Why it's worth checking out: This two-hander has great performances from Close as the old woman still holding on to her resentment (implied to be over a man), and Hooks playing right off it as the daughter who's just tuned it out.
Frost White and the Seven L'il Men (Geena Davis / John Mellencamp, 04/22/1989)
What it's about: NBC tries to avoid invoking a lawsuit from Disney by making minor cosmetic alterations to "Snow White and the Seven Dwarves"
Why it's worth checking out: The slightly altered Snow White bits (the character names and songs like "Ho-Hi" and "Hum While You Work") are funny in themselves, but the best parts of the sketch are Jon Lovitz's lawyer going into a panic over the use of "Someday My Prince Will Come" ("DISNEY! We're talking DISNEY!") and Nora Dunn's hammy performance as the evil step-cousin ("...but it's not a mirror! It's a PLATE!")

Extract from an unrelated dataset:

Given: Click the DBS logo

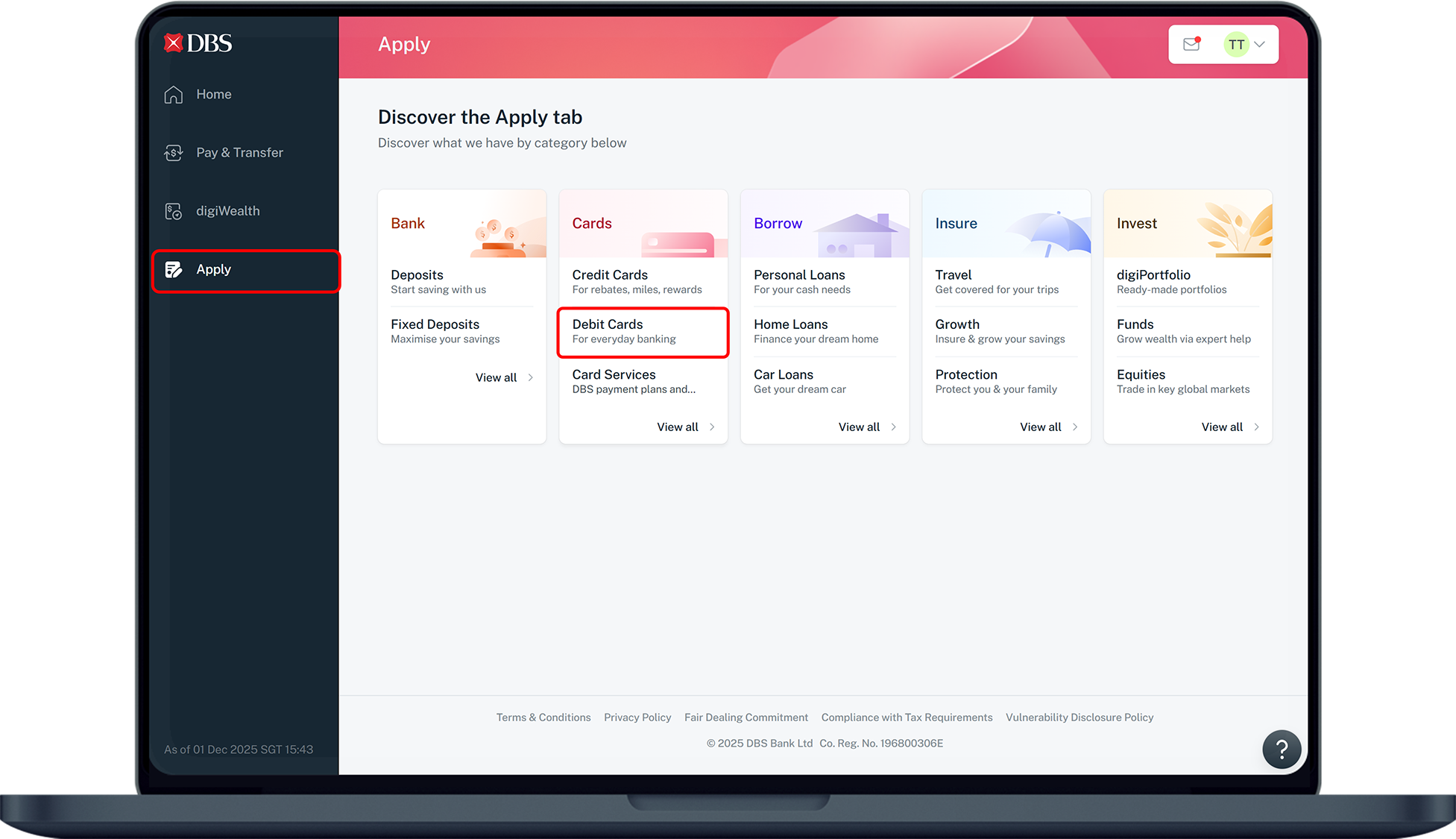Looking at the screenshot, I should point(197,43).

New Commissioner (Rick Moranis / Rickie Lee Jones, 10/07/1989)
What it's about: New Commissionor of Baseball Fay Vincent (Phil Hartman) goes too far in memorializing his recently-deceased friend and predecessor Bart Giamatti.
Why it's worth checking out: I always love madness played completely straight, and the gradual rise from appropriate tributes (dedicating the World Series to him) to questionable changes (renaming positions and the game itself) to insanity (insisting himself and every club owner in the room be renamed after Giamatti) always makes me laugh.
Attack of the Masturbating Zombies (Robert Wagner / Linda Ronstadt & Aaron Neville, 12/09/1989)
What it's about: A small town is under siege by the living dead getting their jollies.
Why it's worth checking out: Besides the great premise, this sketch has some great jokes in the town hall meeting scene (the sexologist talking about the shame the zombies feel, the scientist's always proposing dropping a nuke in the town square as his solution to everything), and another scene-stealing performance from Phil Hartman as the living (but still creepy) sheriff.
I Got What You Need (Ed O'Neill / Harry Connick Jr., 01/13/1990)
What it's about: Shopkeeper Stash (Ed O'Neill) makes recommendations for his customers' diverse needs as if he were about to expose himself.
Why it's worth checking out: Another simple and lowbrow premise, but this one also has some fun characterizations from the regulars (particularly Nora Dunn as the snooty older woman and Phil Hartman as the meek man looking for a scary costume), and the different double-entendres for innocent products are pretty funny.
Dials & Gauges (Quincy Jones, 02/10/1990)
What it's about: After a tragedy involving a ferris wheel, the House Committee on Dials and Gauges questions Frederick J. Amalgamated (Kevin Nealon) about the unnecessary and unsafe settings on his products.
Why it's worth checking out: Despite this playing to near-silence from the SNL audience, this feels like something that would have wound up as a classic on another comedy show. The ridiculousness of meters and gauges with deliberately unsafe settings is funny in itself, but there are quite a few random jokes thrown in (Nealon not getting that "Do you see any cannibals in this room" was rhetorical, the random-fourth wall break about the temporature control being "for the purpose of this sketch") that make the sketch stick with you long after you watch it. (Oh yeah, that's Bob Odenkirk as the congressional aide).
The Nude Talk Show (Alec Baldwin / The B-52s, 04/21/1990)
What it's about: A man with a dream (Jon Lovitz) refuses to compromise his vision and sees his idea of a nude talk show to success.
Why it's worth checking out: Like Dinosaur Town, this has a premise of an extremely specific thing with limited stakes being taken absolutely seriously, and this also has a lot of funny side bits (the proposed changes to Lovitz's show, the names of the other cable shows, including "Bill Moyers' Dirty Time") and performances from the cast and first-time Alec Baldwin.